(Exercise) Going through the material below, please gather all lines with the word "Toggle" in them.

- - - -

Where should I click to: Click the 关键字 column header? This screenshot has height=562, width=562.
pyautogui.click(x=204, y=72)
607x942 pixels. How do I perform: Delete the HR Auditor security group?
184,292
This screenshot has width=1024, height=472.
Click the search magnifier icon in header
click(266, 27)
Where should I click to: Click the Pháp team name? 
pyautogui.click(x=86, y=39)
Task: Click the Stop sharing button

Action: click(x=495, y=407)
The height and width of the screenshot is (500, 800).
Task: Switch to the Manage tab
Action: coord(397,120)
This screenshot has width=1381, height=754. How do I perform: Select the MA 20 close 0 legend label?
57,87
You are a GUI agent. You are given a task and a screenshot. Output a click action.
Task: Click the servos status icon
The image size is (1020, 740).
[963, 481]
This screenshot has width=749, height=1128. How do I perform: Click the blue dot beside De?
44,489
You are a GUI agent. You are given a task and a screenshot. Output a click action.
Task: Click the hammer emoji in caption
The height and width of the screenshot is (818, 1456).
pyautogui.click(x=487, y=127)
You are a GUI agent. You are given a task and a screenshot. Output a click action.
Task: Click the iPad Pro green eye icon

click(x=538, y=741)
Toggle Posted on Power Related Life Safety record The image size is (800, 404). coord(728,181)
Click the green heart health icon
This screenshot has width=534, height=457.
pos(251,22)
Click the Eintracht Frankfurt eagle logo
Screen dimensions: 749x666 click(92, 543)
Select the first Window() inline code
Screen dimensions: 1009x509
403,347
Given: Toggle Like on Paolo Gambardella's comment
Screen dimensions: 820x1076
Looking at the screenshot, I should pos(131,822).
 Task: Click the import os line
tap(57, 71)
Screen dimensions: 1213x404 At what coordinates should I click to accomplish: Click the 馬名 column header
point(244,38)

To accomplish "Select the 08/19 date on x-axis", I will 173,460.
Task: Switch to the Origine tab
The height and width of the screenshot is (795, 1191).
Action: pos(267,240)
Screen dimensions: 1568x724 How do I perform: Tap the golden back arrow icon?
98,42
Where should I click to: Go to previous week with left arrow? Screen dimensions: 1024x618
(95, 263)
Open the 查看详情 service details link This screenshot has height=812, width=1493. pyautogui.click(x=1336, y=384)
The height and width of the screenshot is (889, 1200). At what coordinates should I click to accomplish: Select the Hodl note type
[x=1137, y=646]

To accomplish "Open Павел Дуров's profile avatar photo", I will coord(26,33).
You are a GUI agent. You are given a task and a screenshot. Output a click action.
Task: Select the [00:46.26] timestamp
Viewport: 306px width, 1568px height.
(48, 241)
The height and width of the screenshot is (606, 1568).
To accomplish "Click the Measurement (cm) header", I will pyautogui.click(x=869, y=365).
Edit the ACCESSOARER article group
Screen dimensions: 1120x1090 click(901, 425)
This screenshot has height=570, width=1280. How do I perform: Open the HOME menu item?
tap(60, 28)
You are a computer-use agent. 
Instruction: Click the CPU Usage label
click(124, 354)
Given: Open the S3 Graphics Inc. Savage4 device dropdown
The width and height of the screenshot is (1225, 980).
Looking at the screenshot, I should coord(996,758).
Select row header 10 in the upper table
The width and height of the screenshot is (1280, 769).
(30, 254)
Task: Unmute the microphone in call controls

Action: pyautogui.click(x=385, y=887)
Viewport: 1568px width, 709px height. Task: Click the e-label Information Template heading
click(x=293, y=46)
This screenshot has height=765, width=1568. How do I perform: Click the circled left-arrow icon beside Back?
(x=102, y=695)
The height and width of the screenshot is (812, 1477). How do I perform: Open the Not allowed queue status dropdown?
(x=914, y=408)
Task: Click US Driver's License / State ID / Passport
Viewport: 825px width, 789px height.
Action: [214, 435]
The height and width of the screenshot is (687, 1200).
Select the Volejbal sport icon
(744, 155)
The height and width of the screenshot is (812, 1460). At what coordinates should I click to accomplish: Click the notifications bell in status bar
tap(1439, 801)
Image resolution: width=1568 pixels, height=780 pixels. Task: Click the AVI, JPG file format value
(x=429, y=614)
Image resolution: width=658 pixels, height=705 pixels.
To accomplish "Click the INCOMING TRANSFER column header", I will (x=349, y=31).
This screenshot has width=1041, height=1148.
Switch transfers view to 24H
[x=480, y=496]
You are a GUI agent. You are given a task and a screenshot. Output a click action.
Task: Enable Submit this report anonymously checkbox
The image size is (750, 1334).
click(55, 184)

- - - -

(Written response)
Toggle Posted on Power Related Life Safety record The image size is (800, 404). coord(728,181)
Given: Toggle Like on Paolo Gambardella's comment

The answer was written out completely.